One Thread, One Order
A multi-threaded tokio runtime uses a work-stealing thread pool. When a task yields at an .await, any thread in the pool might pick it up. Two tasks that resume “at the same time” can execute in either order, and that order changes between runs. This is fine for production throughput. It is fatal for deterministic simulation.
With a single thread, there is exactly one legal execution order for any given set of ready tasks. Task A resumes before Task B, or Task B before Task A, and the choice is controlled by our scheduler, not the OS. The RNG picks the order. The seed determines the RNG. Done.
How We Get There
Moonpool uses tokio’s single-threaded, local runtime:
#![allow(unused)]
fn main() {
tokio::runtime::Builder::new_current_thread()
.enable_io()
.enable_time()
.build_local(Default::default())
}
This is not a LocalSet on top of a multi-threaded runtime. build_local creates a true single-threaded runtime where spawn_local is the only spawn mechanism. No Send bounds. No Sync bounds. No possibility of cross-thread data races.

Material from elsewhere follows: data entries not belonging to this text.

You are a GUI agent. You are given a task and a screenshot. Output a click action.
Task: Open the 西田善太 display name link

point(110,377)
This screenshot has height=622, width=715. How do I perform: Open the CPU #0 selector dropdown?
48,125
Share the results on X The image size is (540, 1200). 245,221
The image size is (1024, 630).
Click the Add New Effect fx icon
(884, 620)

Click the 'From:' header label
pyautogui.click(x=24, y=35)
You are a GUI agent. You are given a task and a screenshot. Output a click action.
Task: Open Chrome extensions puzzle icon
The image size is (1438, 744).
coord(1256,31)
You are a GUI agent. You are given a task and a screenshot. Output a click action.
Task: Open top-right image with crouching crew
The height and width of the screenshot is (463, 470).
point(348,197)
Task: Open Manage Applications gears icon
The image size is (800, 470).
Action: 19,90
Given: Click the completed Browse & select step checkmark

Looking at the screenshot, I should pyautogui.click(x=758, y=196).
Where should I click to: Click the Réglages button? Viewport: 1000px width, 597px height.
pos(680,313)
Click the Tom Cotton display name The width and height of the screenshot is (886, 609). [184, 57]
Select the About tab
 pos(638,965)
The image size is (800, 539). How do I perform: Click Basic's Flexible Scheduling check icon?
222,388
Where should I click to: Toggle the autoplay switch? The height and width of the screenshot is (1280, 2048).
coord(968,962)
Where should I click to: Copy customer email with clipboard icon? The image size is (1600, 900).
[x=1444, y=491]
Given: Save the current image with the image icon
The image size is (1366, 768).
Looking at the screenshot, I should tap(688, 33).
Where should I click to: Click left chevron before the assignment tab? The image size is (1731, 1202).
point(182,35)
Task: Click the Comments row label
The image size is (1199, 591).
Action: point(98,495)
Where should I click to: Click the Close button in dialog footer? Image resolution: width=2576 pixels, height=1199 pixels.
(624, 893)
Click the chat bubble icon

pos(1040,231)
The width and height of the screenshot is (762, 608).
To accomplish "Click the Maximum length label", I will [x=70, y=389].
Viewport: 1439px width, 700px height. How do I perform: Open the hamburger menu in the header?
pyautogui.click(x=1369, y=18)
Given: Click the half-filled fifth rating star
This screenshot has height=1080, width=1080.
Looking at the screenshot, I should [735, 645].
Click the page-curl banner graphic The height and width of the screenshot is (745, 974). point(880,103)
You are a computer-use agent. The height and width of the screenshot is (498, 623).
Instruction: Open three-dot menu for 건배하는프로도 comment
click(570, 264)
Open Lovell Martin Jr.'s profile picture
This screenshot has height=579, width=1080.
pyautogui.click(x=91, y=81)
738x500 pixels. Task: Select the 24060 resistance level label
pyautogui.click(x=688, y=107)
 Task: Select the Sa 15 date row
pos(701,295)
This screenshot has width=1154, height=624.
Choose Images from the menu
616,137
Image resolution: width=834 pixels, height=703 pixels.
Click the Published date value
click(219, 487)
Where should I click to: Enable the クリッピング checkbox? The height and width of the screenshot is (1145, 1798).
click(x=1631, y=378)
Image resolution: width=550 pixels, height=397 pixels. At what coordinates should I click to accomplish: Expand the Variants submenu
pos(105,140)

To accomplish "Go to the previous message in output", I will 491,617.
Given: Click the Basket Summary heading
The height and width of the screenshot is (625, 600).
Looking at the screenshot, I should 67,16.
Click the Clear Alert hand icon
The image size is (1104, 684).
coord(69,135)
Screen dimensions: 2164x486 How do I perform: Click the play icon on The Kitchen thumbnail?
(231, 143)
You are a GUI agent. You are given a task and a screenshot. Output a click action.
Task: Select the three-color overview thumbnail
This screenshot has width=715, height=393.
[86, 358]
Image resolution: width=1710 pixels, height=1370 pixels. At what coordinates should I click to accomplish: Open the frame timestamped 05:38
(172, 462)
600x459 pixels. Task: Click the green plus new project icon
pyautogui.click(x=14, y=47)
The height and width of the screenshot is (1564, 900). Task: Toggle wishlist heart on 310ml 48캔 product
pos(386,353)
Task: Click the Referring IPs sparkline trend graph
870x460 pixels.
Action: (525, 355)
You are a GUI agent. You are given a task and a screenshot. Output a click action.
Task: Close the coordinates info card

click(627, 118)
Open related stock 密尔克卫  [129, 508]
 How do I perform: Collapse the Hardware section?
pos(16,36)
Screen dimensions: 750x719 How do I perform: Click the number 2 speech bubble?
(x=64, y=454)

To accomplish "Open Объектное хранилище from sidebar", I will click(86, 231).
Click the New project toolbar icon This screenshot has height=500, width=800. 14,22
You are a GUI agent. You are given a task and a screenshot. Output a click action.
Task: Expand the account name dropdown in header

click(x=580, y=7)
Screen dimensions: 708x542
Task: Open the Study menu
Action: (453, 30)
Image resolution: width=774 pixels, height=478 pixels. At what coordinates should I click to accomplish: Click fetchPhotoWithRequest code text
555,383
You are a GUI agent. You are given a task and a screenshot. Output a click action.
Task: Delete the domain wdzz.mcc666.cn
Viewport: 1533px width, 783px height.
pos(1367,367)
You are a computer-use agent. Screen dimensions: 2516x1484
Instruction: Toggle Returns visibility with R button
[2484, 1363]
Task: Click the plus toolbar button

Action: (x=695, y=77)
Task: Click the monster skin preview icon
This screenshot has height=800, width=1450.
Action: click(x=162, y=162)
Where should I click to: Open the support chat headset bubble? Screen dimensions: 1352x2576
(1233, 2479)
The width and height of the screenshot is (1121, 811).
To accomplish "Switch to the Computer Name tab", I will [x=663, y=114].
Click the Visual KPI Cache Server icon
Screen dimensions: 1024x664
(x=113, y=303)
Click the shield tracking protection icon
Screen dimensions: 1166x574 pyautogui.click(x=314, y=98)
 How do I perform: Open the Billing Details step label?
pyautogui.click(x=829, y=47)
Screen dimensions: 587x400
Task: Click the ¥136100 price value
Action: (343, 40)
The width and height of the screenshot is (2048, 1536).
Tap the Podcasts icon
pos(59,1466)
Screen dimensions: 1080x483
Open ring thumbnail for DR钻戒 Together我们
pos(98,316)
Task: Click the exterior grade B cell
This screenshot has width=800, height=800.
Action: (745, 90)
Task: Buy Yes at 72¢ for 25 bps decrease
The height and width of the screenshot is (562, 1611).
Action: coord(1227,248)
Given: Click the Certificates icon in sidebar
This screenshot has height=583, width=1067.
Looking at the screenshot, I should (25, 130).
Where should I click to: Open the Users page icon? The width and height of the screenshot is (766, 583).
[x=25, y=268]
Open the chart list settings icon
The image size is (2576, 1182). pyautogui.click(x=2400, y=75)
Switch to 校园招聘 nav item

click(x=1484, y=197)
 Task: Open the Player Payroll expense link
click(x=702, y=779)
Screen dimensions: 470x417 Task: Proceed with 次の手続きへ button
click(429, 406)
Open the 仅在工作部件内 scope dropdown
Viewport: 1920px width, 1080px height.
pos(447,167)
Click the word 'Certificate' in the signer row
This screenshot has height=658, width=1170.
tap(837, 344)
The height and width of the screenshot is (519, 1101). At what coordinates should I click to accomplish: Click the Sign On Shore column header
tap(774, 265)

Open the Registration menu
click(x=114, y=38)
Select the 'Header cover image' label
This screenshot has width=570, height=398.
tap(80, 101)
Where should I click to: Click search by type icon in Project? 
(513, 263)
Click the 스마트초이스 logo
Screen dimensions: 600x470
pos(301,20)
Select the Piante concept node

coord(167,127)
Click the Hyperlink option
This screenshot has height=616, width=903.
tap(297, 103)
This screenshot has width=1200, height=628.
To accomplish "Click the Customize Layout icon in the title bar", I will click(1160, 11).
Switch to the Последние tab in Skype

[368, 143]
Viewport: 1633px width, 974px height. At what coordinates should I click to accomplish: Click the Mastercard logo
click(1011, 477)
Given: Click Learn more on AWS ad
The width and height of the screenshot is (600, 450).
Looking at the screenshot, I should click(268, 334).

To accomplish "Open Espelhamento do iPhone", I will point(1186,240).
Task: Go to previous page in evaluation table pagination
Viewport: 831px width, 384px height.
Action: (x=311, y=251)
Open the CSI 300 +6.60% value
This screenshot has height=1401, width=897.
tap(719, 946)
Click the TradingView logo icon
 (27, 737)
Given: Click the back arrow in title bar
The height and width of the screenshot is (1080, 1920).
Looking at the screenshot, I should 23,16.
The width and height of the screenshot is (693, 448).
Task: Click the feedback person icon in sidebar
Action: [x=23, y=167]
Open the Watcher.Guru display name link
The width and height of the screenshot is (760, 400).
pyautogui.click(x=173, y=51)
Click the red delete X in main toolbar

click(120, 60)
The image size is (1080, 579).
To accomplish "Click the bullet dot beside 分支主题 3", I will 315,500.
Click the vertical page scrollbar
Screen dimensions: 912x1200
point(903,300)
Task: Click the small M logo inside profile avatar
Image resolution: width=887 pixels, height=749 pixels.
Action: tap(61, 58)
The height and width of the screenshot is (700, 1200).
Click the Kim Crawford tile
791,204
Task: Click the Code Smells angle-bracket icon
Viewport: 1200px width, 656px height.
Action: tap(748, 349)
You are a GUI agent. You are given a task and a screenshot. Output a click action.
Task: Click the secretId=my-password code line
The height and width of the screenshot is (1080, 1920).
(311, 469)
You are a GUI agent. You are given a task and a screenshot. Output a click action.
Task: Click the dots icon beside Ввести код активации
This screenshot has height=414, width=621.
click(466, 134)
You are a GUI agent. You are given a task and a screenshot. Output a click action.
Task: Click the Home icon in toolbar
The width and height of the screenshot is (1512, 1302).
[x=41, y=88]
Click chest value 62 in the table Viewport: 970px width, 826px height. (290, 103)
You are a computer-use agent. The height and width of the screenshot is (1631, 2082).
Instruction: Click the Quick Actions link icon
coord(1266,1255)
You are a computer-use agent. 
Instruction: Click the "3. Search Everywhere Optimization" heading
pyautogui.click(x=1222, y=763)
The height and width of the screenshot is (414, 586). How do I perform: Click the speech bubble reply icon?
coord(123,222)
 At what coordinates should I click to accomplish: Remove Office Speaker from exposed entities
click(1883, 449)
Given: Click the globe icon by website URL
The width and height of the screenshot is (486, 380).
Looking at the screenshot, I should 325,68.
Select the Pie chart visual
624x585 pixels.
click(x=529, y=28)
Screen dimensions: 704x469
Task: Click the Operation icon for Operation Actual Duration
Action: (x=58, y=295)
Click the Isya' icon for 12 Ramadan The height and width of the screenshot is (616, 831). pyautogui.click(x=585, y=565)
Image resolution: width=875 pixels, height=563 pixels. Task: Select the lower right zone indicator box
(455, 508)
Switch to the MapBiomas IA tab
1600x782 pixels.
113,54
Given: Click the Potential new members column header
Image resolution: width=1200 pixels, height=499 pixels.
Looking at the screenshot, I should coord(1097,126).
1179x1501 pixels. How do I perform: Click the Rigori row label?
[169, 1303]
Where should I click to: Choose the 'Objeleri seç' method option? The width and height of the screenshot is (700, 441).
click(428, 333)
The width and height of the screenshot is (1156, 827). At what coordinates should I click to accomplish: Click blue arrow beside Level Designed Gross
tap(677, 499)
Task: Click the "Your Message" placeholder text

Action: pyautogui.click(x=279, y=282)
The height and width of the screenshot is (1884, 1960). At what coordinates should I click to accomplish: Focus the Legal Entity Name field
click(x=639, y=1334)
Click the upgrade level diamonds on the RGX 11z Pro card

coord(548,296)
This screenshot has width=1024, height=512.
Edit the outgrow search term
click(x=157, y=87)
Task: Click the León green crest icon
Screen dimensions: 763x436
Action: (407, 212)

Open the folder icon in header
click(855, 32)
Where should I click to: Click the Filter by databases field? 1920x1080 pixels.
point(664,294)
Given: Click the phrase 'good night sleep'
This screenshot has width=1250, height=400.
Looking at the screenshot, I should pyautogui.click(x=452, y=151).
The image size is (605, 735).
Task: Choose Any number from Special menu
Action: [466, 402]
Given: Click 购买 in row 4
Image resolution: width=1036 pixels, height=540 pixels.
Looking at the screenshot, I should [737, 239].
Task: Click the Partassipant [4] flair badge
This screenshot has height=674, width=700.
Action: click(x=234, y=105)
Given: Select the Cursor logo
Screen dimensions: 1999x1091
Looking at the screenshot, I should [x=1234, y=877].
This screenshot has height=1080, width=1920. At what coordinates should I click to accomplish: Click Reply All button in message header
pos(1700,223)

This means every type in simulation can use Rc, RefCell, raw pointers, thread-local storage, whatever is needed. No Arc<Mutex<>> overhead. No Send bounds propagating through your entire type hierarchy.
The ?Send Constraint
All networking traits in moonpool use #[async_trait(?Send)]:
#![allow(unused)]
fn main() {
#[async_trait(?Send)]
pub trait TimeProvider: Clone {
async fn sleep(&self, duration: Duration) -> Result<(), TimeError>;
fn now(&self) -> Duration;
// ...
}
}
The ?Send bound tells Rust that futures produced by these traits do not need to be Send. This is correct because we never move them between threads. It also means your async code can hold Rc<RefCell<T>> across .await points, which is impossible with Send-requiring runtimes.
The Trade-Off
Single-core simulation cannot exploit CPU parallelism within a simulation run. A simulation of 20 nodes runs on one core, not 20.
In practice, this barely matters. Simulation time compression means a single core simulates hundreds of seconds of cluster time in a few seconds of wall-clock time. And you can run many simulations in parallel across cores, each with a different seed. A 16-core machine runs 16 independent simulations concurrently, each fully deterministic on its own thread.
Your production code is unaffected. The same code that runs single-threaded in simulation can run on a multi-threaded tokio runtime in production. The provider pattern (covered next) makes this swap transparent.